• _Job_: Give the lines from the line with "Click the red asterisk beside Expires in" up to and including the line with "point(188,528)" as a Markdown table with the columns Row and Line, numbering each row and leaving out blank lines and pictures.

• _Records supplied_:
----
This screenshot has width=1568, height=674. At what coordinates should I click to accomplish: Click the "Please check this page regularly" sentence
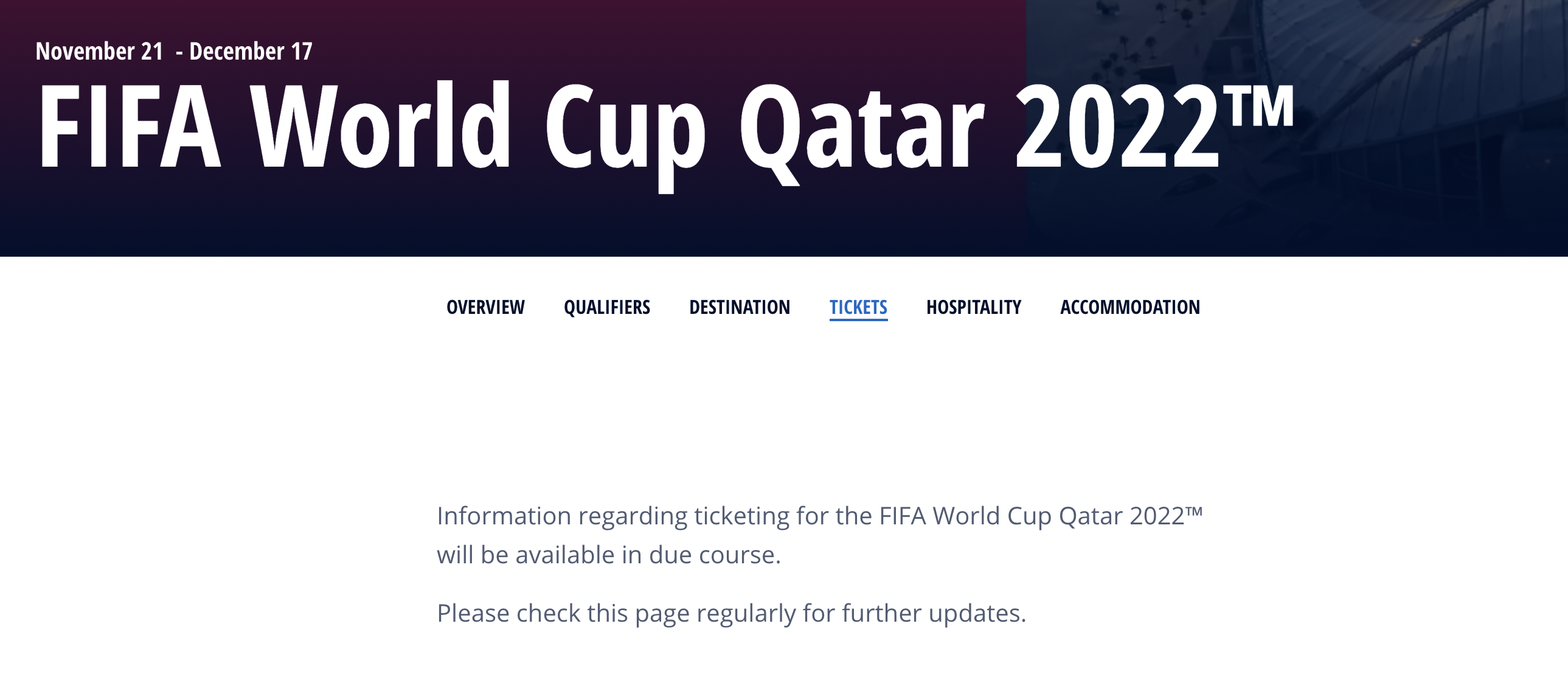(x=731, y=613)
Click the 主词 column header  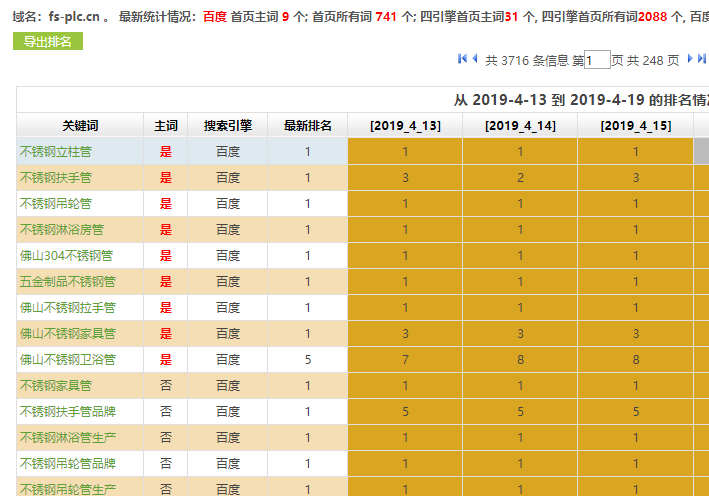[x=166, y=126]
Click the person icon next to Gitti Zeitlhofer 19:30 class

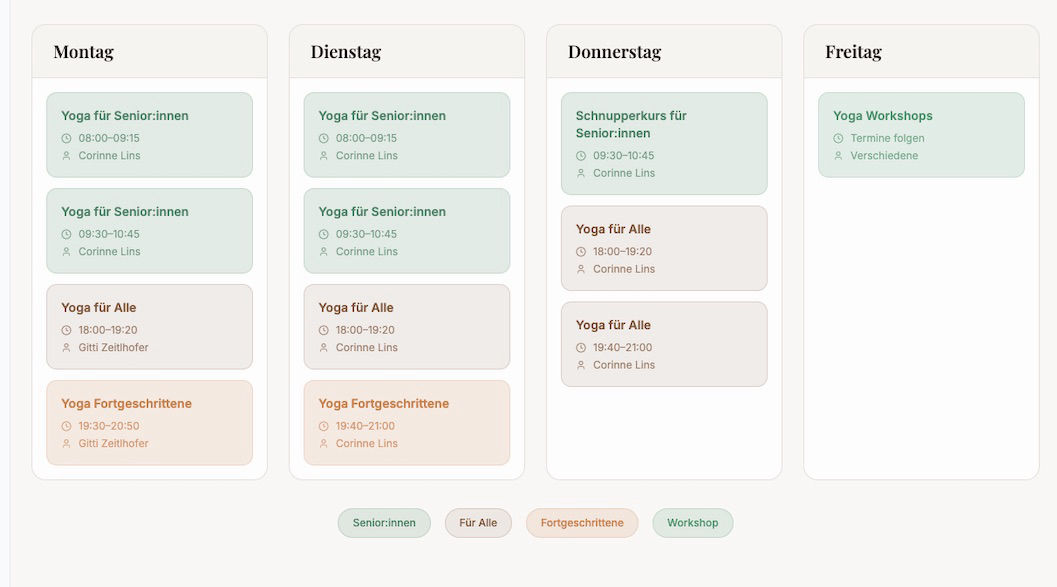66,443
----
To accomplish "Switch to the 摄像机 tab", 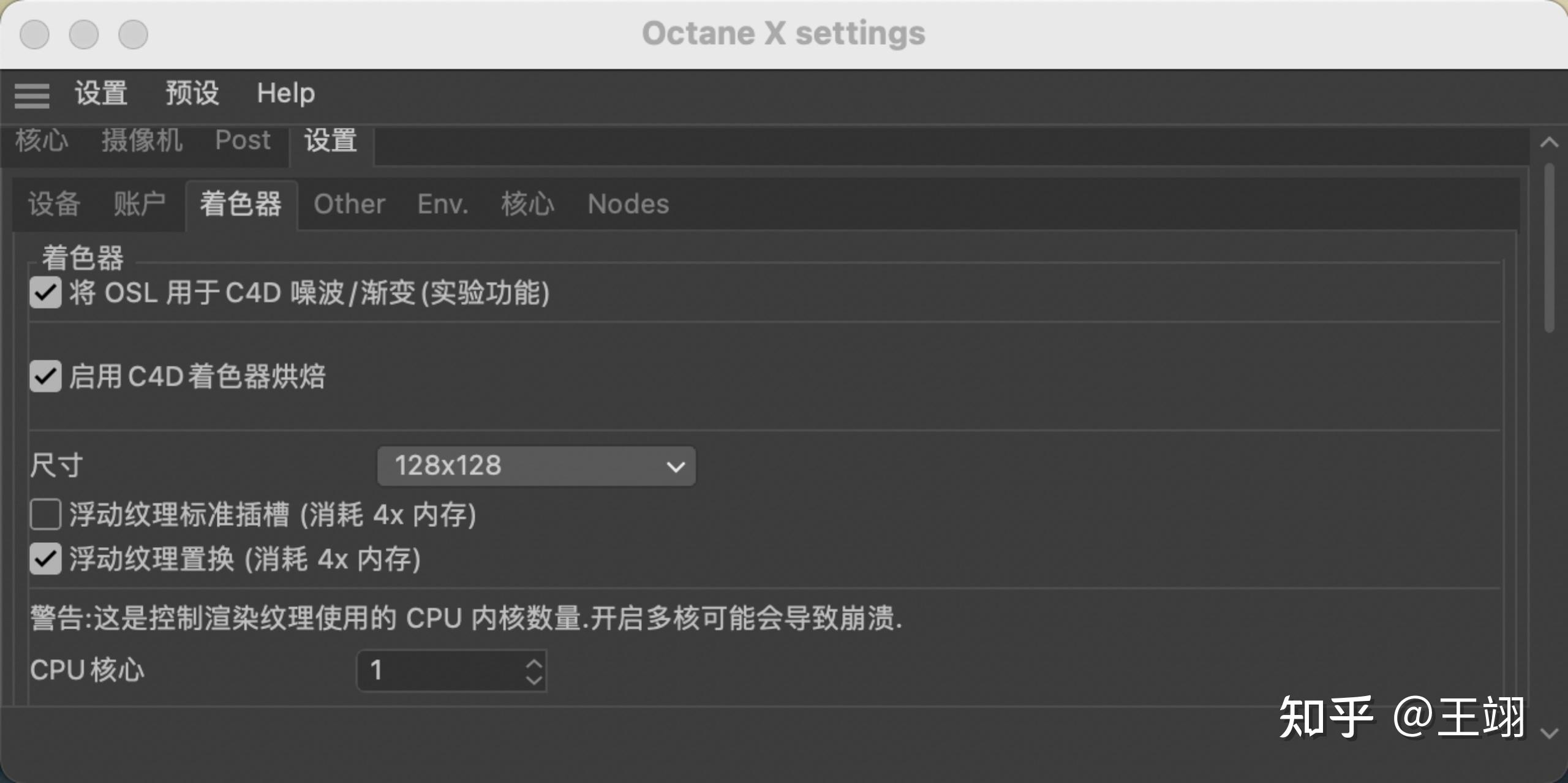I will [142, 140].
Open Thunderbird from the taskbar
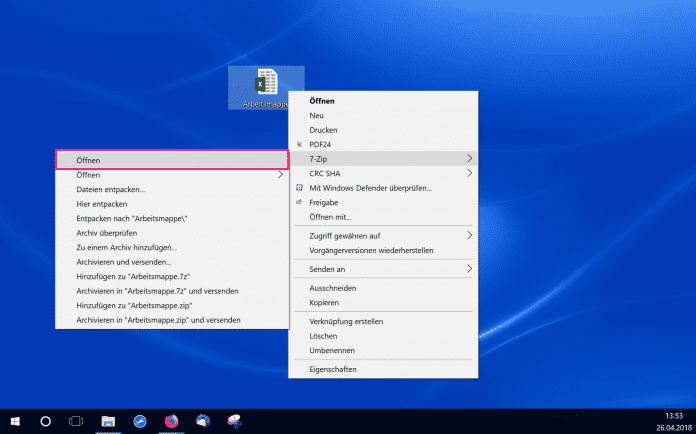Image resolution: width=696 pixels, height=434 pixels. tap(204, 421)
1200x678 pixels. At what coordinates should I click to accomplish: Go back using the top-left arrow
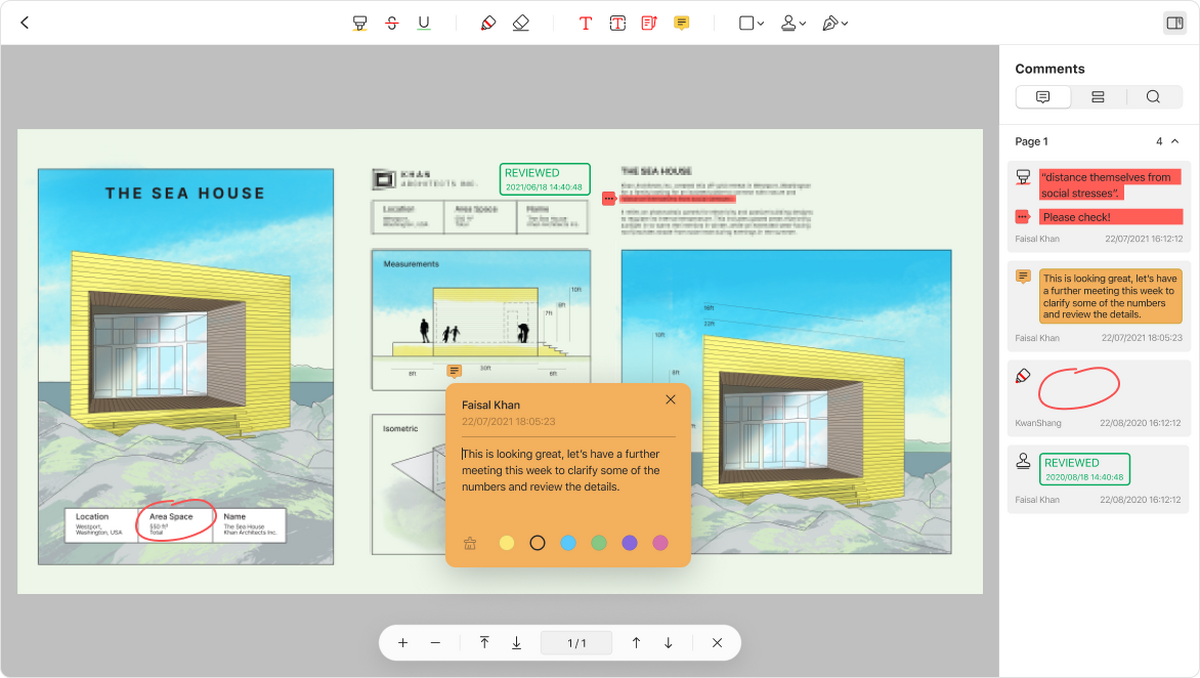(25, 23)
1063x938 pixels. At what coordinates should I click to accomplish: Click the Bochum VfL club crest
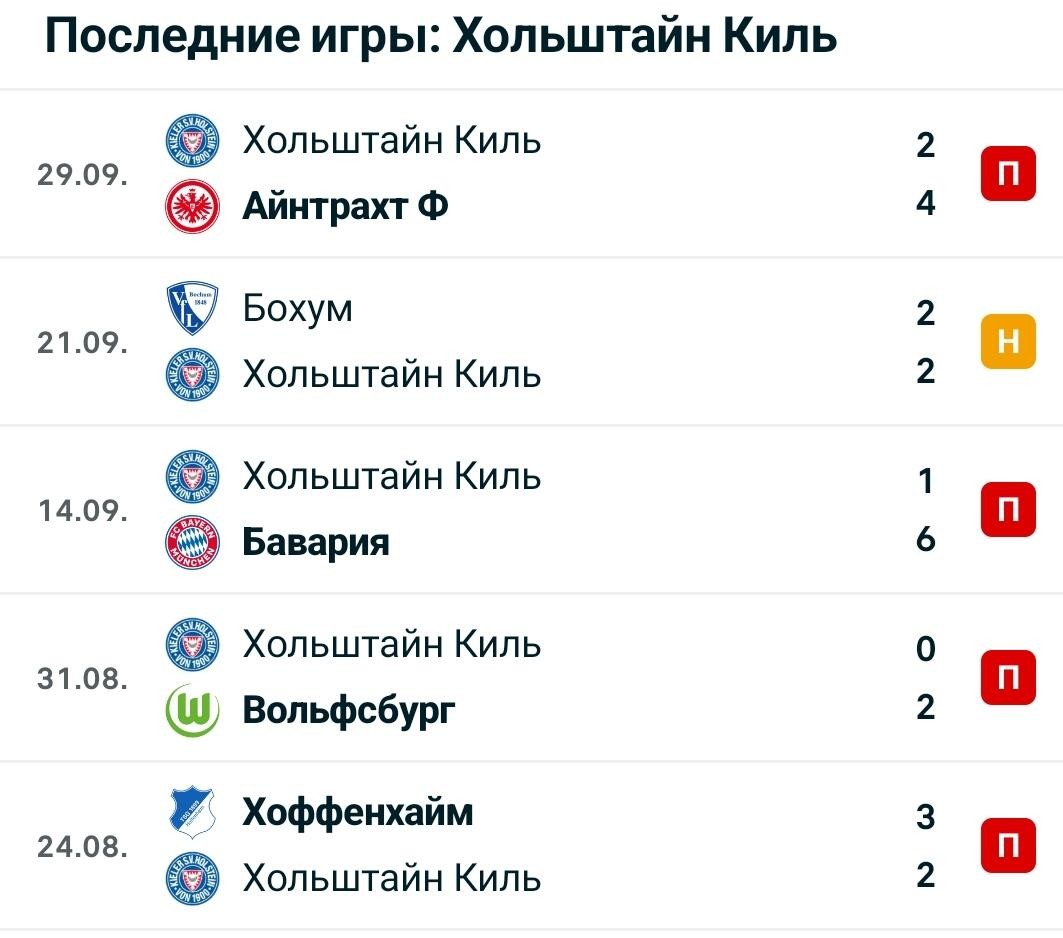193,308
----
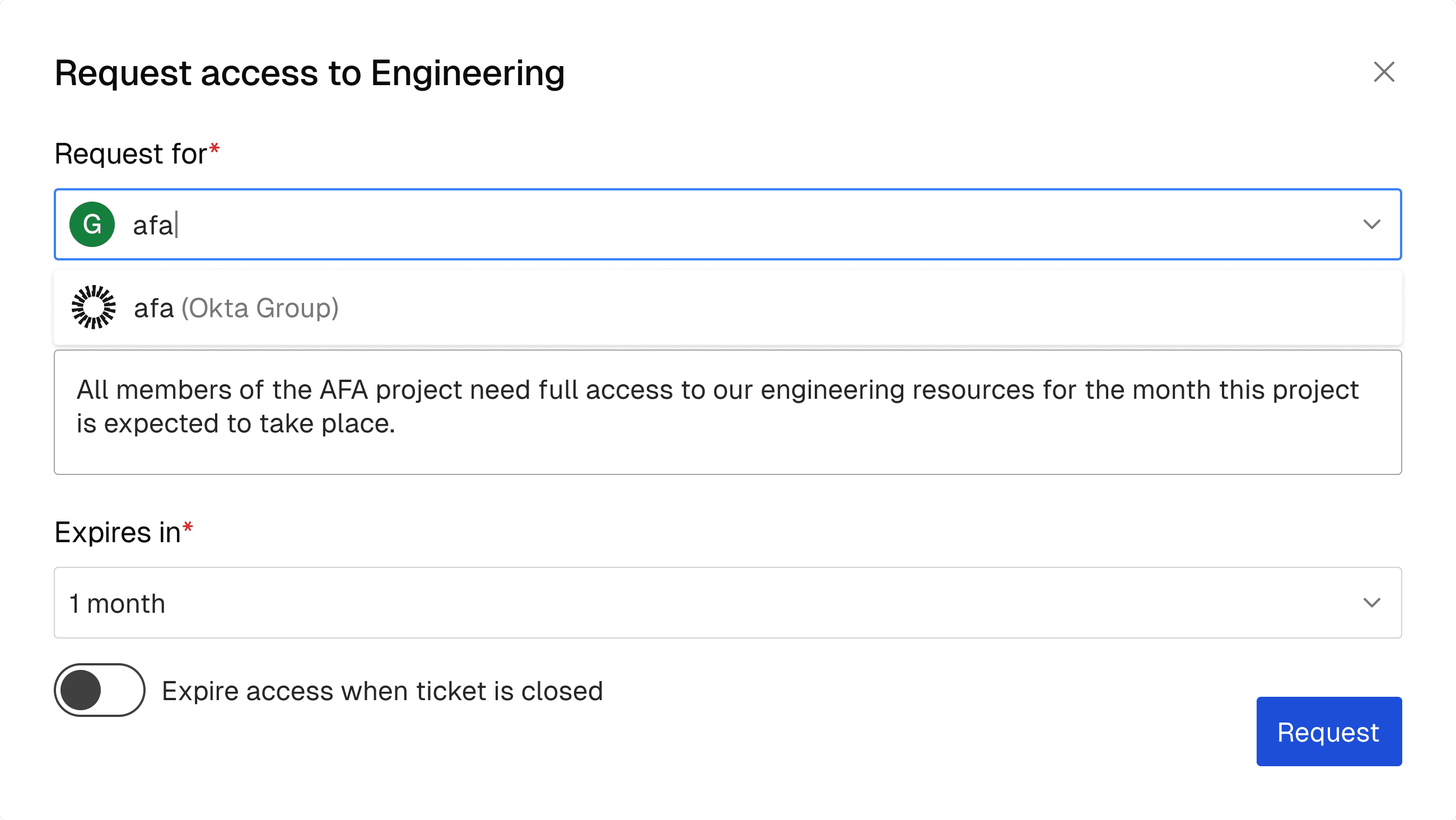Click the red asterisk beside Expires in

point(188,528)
----
• _Answer to this exercise_:
| Row | Line |
|---|---|
| 1 | Click the red asterisk beside Expires in |
| 2 | point(188,528) |